[Items contained in a dataset]
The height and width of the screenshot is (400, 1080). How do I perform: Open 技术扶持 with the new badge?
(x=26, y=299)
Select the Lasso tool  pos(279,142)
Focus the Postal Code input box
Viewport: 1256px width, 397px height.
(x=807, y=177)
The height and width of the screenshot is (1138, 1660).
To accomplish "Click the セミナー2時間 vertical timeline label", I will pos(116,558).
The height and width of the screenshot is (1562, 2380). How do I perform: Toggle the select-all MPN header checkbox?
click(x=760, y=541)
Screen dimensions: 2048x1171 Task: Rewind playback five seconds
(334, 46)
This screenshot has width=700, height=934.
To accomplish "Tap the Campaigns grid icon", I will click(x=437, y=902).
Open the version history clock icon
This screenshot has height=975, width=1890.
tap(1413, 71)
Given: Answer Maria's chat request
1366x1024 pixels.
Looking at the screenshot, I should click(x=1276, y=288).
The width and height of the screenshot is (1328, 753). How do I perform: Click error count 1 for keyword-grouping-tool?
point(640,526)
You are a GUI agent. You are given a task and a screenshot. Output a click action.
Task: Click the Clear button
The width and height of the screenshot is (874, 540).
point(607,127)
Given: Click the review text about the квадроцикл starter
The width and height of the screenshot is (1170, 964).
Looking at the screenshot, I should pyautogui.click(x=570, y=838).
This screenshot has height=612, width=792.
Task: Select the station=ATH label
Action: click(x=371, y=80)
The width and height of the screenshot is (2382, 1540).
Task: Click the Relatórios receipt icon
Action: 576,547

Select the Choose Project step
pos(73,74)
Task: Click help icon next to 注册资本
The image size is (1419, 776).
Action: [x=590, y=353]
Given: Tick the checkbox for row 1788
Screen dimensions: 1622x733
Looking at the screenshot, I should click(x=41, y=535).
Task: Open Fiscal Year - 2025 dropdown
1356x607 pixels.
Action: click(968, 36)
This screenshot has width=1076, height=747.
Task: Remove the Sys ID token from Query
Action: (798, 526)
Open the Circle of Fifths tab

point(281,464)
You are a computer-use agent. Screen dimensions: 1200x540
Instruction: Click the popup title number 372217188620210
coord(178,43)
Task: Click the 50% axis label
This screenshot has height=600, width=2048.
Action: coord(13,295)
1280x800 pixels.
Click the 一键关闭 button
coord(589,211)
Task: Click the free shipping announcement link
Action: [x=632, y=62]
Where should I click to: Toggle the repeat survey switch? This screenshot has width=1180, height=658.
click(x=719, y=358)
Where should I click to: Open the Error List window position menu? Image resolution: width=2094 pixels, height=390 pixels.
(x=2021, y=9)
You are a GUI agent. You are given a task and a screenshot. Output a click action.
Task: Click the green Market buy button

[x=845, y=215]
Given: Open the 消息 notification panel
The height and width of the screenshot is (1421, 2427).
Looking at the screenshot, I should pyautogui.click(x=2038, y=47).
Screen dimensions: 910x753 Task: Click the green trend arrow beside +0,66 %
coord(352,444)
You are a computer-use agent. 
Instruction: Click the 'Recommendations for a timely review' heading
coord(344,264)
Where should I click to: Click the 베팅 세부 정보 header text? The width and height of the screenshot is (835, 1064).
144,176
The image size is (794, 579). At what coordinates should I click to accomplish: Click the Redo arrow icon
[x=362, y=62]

• REQUEST: Copy the items above without any changes, starting at the line containing "1280x800 pixels." and ending at the line containing "(x=2021, y=9)", with both of those lines included.

• ANSWER BELOW:
1280x800 pixels.
Click the 一键关闭 button
coord(589,211)
Task: Click the free shipping announcement link
Action: [x=632, y=62]
Where should I click to: Toggle the repeat survey switch? This screenshot has width=1180, height=658.
click(x=719, y=358)
Where should I click to: Open the Error List window position menu? Image resolution: width=2094 pixels, height=390 pixels.
(x=2021, y=9)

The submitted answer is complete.